Passage -
------

Writer's picture: Dr. Winifred LenderDr. Winifred Lender


How we think about stress is key to how we experience it.
How we think about stress is key to how we experience it.

For years we have been told that stress is bad and should be avoided. We are counseled that prolonged stress can lead to cardiovascular disease, significantly decrease our longevity, and should always be avoided. In fact, we have become so programmed to view stress negatively that the mere mention of the word can cause people to feel “stressed.”

However, new research is questioning whether stress is actually the villain we once thought it was or whether it is really our beliefs about stress that are problematic. Accumulating research is showing that it is not stress per se that may be our foe, but rather the way we have been conditioned to view and the arousal that accompanies it.


A large-scale study of 29,000 participants conducted by researchers at the University of Wisconsin-Madison looked at the link between stress symptoms, perception of stress and longevity. The subjects were asked to rate their level of stress over the past year and how much they believed stress impacted their health. The researchers used the self-reported data and compared it to death records for eight years.


The results showed that people who reported experiencing “a lot” of stress and viewed the stress as impacting negatively on their health had the highest morality rate. In contrast, subjects who reported “a lot” of stress but did not perceive its impact as negative on their health were actually less likely to die in this time period than subjects who reported less stress but perceived it as negative.This research suggests that it isn’t stress itself that may be dangerous to our health, but rather it is the perception of stress as a negative force that is harmful.

------

Write the next part of the passage on how our beliefs about stress affect us, starting right after its final sentence. The material that comes next has no connection to the passage on stress.

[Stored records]
------

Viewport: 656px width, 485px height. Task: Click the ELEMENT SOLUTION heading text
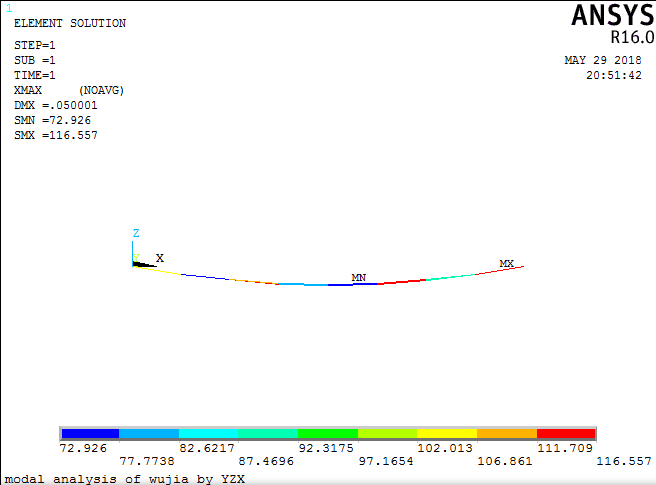pyautogui.click(x=70, y=23)
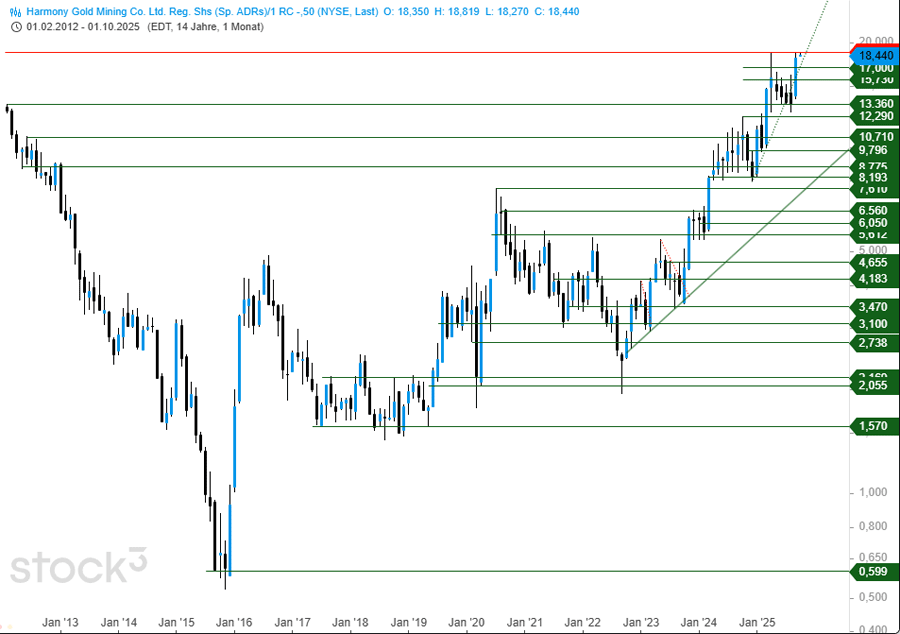This screenshot has height=634, width=900.
Task: Click the candlestick chart-type icon beside the title
Action: [15, 12]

------

Answer box -
The finding that the perception of stress is critical to our experience of stress and our health has led researchers to explore means of altering perceptions of stress. In fact, research suggests that simple instruction in reappraising the physiological aspects of stress, seeing them as positive, can impact on performance and the enjoyment of an experience. In a University of Rochester study designed to elicit stress by having subjects engage in evaluative public speaking tasks, subjects were assigned to a reappraisal group, a placebo group (no instructions were given) and a group where subjects were told to ignore the stress.


In the reappraisal group, the focus was not on ignoring the physiological arousal stress causes, but rather on teaching the subjects to view the arousal as performance enhancing and break the automatic connection many make between the arousal and a host of negative appraisals. For example, subjects in this group were taught that a pounding heart meant that there was more blood and oxygen being pumped quickly to areas it was needed to perform well on cognitive or physical tasks. The subjects in the reappraisal group showed the following positive outcomes: less vasoconstriction and greater cardio output during the tasks, and afterwards reported less focus on the negative aspects of the experience.


The reappraisal of stress has been found to be a powerful tool outside of the laboratory and can have a lasting impact. The University of Wisconsin-Madison researchers assessed how reappraisal impacted on students preparing to take the Graduate Record Examination (GRE). Subjects were randomly assigned to a group given instruction about reappraisal of arousal or a group where no instruction were given prior to taking a GRE practice test. The reappraisal group was told that signs of physiological arousal such as increase heart rate correlate with better performance on the test: the arousal increases the score. The results showed that subjects in the reappraisal condition performed better on the quantitative portion of the GRE mock test and actually performed better than controls on the actual GRE quantitative portion taken several months later.


In addition, the reappraisal group reported that their arousal when taking the tests helped them perform better. This research shows that reappraisal of the arousal response during stress can not only improve performance on an immediate task but can help people learn how to make the reappraisals for future tasks.


The burgeoning research shows that the relationship between stress, health and performance is mediated by our perception of the stress. If we view stress as negative and believe it will impact badly on our health and performance, we are more likely to have health issues and perform less well on tasks. It is as if the belief that stress is harmful is a self-fulfilling prophecy.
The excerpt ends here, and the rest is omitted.